Protestors march with placards reading "enough! Don't turn our schools to Imam Hatips" in Kadikoy in Istanbul (AFP)

Nearly a quarter of top-performing students entering Turkish upper schools are expected to be placed in religious Imam Hatip schools, the education minister said on Thursday, a level which secular critics say unfairly prioritises Islamic education.

The top 10 percent of students currently in their final year of middle school are set to win places in selected schools under a new entrance exam system in June, part of education reforms drafted on President Recep Tayyip Erdogan's orders.

Erdogan has said one of his goals is to forge a "pious generation" in largely Muslim Turkey and the number of pupils at Imam Hatip schools, founded to train future imams and preachers, rose five-fold to 1.3 million students in the last six years.

According to the exam system guide posted on the education ministry website, nearly 300 of the 1,367 schools selected to receive students who pass the exam are Imam Hatip schools.

Education Minister Ismet Yilmaz told broadcaster CNN Turk in an interview the religious school allocation was low compared to the 62 percent allotment for science and regular high schools.

"Is everyone going to Imam Hatips? That's an exaggeration," he said. "We envisage the level going to Imam Hatips will be 23 percent. Twenty-three percent is not bigger than 62."

"We are not forcing anyone to do anything," he said, adding parents did not have to send children to particular schools.

While Imam Hatip students make up 11 percent of the total upper school population, they were allocated some 23 percent of funding in this year's budget, a Reuters report showed in January.

"The government is trying to direct successful pupils towards Imam Hatips by raising their profile, having been unable to achieve the desired success and increase demand for them," main opposition Republican Peoples Party (CHP) MP Utku Cakirozer told Reuters.

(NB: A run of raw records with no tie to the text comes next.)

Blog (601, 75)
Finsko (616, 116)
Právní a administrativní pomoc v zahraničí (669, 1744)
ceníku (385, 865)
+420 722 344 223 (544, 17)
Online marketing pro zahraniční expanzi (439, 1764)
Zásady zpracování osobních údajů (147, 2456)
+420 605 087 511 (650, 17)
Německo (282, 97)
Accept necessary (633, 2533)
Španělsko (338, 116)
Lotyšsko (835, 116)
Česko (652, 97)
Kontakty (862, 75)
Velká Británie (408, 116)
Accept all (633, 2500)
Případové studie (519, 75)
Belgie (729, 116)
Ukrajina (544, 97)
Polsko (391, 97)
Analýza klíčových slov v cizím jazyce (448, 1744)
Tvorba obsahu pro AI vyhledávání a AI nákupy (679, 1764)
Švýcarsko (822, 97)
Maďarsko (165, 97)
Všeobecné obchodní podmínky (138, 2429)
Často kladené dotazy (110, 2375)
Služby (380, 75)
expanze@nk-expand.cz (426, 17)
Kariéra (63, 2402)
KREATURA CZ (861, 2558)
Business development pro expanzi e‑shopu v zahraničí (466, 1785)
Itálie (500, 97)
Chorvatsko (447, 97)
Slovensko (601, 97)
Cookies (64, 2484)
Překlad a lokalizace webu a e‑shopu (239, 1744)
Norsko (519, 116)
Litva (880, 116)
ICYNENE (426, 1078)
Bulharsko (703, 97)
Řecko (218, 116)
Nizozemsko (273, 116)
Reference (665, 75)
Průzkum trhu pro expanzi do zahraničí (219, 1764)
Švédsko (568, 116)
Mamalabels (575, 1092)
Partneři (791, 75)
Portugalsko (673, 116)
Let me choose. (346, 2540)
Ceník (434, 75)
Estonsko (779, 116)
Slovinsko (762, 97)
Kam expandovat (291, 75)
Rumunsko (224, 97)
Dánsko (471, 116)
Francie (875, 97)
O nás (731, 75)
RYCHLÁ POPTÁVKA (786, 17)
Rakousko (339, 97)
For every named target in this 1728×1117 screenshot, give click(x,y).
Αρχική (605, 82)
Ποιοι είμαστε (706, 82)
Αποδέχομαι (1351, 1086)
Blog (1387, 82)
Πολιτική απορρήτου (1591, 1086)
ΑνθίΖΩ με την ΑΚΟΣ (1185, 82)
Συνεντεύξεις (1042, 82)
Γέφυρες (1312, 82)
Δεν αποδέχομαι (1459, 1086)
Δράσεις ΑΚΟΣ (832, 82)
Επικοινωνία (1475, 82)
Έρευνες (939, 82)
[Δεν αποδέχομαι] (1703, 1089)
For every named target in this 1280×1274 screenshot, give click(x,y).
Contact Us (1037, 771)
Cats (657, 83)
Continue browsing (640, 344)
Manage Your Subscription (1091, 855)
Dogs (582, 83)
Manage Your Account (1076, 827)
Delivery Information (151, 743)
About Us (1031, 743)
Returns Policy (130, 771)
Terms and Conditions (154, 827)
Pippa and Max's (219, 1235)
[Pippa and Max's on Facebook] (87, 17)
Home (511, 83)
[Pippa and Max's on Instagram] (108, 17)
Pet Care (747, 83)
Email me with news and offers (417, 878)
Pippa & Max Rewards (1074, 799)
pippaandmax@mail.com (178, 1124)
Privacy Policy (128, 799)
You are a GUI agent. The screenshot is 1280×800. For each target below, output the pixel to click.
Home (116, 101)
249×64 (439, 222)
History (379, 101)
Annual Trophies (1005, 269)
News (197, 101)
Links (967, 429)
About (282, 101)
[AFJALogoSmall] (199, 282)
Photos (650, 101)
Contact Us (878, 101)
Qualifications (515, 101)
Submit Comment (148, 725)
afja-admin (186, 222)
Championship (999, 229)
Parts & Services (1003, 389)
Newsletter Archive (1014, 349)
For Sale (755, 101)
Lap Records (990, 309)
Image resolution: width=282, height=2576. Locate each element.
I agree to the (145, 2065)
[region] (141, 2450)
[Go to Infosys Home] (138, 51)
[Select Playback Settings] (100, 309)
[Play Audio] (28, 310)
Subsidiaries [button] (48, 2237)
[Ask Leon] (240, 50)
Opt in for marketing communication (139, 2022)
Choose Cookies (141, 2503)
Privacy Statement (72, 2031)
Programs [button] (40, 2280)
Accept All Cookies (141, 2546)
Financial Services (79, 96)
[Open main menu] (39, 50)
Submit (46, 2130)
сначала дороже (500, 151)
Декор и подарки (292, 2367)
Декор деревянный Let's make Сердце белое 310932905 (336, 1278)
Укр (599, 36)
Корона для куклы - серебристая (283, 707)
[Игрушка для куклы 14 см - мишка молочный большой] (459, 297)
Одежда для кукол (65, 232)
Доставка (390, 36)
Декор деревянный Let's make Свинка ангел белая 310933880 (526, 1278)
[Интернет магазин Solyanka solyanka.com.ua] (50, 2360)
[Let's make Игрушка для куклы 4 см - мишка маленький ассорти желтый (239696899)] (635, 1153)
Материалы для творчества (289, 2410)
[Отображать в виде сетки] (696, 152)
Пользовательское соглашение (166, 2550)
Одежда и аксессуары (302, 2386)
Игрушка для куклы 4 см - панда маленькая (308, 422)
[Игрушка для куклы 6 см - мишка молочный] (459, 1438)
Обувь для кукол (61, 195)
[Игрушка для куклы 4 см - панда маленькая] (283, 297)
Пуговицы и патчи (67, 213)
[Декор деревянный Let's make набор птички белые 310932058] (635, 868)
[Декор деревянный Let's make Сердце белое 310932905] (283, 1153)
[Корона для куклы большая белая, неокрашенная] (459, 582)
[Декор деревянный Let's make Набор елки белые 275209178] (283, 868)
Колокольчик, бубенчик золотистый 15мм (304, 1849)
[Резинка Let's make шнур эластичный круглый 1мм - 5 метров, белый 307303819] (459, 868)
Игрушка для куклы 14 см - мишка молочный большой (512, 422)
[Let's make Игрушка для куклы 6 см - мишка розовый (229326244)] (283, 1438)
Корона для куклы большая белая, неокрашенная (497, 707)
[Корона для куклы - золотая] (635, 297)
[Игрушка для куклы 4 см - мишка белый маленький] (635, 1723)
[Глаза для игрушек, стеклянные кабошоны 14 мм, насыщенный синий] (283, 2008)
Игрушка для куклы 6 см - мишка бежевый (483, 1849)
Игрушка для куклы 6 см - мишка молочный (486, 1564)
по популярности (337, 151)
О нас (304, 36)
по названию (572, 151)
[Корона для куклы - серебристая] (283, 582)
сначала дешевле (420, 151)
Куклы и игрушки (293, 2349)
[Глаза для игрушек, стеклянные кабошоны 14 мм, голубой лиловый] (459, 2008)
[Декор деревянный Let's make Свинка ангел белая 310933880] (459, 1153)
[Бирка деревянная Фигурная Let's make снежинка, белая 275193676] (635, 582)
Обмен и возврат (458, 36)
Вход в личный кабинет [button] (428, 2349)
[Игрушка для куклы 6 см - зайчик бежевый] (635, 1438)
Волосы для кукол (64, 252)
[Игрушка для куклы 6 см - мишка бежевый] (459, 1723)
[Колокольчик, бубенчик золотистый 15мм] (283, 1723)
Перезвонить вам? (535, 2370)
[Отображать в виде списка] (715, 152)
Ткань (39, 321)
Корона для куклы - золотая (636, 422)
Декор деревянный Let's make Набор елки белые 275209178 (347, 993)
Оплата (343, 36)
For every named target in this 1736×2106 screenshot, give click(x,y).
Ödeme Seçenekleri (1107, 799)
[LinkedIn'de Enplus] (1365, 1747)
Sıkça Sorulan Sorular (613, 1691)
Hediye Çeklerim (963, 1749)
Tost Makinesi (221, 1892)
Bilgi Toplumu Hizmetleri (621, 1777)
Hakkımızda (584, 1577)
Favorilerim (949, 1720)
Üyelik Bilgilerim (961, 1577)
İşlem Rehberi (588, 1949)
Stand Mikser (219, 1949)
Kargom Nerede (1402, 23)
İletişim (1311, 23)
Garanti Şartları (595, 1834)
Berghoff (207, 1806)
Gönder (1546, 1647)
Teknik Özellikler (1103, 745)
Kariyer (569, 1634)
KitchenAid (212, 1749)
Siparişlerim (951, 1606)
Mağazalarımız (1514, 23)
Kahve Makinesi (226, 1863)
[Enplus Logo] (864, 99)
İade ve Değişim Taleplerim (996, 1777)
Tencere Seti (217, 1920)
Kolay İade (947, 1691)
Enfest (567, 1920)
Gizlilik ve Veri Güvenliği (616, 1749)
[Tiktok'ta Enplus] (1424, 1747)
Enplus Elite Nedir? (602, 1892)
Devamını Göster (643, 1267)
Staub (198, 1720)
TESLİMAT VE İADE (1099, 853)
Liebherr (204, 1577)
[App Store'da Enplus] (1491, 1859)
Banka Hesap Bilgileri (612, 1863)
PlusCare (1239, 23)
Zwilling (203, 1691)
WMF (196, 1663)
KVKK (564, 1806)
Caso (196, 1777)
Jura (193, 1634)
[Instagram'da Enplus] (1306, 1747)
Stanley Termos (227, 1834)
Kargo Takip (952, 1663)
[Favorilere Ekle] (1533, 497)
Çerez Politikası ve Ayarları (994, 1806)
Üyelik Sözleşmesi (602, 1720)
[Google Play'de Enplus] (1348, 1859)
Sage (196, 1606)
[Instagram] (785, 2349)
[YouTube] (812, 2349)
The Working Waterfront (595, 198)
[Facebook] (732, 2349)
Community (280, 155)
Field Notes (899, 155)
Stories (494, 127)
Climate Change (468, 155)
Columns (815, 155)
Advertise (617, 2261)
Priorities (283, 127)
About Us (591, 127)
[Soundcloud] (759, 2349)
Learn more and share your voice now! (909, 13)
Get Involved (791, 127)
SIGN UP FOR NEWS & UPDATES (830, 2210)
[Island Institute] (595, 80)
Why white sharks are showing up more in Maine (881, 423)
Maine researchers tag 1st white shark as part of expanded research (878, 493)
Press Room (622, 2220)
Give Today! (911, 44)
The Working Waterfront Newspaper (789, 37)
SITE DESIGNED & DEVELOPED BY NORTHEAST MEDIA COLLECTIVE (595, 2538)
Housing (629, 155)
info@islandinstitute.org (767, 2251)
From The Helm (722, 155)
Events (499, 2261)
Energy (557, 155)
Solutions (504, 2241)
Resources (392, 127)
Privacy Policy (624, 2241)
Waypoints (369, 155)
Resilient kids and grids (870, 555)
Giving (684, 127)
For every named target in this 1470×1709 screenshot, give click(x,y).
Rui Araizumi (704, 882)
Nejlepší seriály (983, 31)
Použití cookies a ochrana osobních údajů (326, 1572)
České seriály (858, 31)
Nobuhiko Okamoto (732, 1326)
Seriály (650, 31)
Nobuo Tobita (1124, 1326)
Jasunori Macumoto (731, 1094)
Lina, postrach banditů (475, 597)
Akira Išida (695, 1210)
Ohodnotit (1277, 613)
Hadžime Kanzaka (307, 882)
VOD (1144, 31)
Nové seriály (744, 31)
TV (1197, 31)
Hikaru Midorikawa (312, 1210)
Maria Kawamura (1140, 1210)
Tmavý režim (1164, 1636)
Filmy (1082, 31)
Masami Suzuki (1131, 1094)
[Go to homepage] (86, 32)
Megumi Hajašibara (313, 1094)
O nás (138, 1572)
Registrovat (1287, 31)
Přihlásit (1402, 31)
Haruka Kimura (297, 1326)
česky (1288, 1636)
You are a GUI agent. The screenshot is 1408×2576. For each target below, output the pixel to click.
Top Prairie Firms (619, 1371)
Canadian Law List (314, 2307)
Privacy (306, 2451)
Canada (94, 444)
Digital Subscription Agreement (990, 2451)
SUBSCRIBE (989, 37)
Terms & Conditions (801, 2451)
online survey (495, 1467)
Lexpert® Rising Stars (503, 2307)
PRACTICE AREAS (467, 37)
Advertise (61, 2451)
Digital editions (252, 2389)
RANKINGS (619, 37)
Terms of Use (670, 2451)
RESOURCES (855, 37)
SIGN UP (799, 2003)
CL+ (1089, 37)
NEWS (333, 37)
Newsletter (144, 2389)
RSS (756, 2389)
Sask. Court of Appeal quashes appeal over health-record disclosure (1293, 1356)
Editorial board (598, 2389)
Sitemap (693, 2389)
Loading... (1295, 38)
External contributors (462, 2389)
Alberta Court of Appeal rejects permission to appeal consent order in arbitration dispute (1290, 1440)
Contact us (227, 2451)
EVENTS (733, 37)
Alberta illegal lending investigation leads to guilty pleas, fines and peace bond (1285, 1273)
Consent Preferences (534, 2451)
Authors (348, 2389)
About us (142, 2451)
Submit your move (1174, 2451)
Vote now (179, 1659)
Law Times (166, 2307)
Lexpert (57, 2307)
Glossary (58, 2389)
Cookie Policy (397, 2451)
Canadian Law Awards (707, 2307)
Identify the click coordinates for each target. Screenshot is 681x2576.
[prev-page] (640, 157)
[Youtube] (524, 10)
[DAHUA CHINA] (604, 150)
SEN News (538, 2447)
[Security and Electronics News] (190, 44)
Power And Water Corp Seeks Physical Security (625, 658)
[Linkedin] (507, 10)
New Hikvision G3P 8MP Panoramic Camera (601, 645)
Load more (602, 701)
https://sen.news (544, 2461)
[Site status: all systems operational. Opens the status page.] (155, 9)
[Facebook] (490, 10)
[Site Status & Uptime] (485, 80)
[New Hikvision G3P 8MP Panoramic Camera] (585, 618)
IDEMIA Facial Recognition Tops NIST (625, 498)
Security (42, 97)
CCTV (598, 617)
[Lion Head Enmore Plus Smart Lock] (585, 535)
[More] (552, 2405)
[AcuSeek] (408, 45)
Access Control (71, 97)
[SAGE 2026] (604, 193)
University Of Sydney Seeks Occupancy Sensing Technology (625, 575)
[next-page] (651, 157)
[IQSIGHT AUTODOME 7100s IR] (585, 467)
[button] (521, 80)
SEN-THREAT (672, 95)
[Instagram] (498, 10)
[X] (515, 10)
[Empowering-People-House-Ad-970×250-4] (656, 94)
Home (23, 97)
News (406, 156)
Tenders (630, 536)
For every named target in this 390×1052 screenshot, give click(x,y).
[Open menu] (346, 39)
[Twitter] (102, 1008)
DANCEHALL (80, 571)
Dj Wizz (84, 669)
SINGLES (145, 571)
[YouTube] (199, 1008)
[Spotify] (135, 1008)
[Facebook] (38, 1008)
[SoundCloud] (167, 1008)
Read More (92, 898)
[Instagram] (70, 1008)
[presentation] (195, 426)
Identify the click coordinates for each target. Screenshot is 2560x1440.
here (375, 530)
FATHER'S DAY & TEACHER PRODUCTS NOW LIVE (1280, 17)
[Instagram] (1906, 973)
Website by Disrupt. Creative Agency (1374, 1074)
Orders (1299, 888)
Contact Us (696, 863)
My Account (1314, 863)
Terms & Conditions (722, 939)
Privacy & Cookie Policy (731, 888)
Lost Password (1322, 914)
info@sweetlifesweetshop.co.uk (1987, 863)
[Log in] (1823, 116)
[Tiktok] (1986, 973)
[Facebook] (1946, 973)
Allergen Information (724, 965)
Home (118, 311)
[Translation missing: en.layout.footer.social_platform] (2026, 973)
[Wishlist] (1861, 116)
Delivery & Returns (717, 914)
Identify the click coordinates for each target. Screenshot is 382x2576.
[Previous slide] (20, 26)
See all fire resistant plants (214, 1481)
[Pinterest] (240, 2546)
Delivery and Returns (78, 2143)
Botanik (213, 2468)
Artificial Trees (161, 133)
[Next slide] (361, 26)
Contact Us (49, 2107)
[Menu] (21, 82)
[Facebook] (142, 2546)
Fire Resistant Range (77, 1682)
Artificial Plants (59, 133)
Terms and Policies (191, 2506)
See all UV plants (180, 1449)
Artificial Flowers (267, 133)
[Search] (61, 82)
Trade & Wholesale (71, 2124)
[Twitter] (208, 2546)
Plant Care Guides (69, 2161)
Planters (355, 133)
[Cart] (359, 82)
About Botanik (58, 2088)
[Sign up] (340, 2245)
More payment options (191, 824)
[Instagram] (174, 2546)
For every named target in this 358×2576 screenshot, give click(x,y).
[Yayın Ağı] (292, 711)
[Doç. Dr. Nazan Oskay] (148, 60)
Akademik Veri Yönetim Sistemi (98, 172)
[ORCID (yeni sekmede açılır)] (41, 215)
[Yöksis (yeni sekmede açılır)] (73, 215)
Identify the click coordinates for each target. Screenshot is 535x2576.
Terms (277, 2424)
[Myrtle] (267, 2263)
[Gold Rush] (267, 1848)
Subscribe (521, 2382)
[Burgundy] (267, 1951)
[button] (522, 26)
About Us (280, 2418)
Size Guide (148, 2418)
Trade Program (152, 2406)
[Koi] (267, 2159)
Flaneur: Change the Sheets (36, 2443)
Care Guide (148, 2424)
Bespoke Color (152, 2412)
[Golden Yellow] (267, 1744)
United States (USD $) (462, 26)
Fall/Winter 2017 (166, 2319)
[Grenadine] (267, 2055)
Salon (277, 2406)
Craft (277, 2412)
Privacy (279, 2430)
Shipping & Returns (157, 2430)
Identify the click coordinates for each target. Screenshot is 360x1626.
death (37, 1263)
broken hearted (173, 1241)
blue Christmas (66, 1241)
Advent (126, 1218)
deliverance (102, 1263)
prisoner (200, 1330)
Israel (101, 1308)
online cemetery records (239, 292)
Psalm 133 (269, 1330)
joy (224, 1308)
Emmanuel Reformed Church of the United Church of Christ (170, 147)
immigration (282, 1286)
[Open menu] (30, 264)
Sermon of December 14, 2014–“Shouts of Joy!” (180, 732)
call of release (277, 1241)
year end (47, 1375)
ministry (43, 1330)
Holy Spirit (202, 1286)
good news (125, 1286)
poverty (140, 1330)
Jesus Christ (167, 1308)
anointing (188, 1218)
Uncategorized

More than one million students will complete middle school this year and the 90 percent who are not placed through exams will make preferences for schools near their homes.

Under the previous system, all students took the upper school entrance exam and Yilmaz said the new system was designed to limit the number of students facing the stress of exams.

The Egitim-Sen teachers' union said in a statement it was launching a court challenge to the new system.

"The AKP continues to insist on a policy of making education religious," it said, referring to Erdogan's ruling AK Party.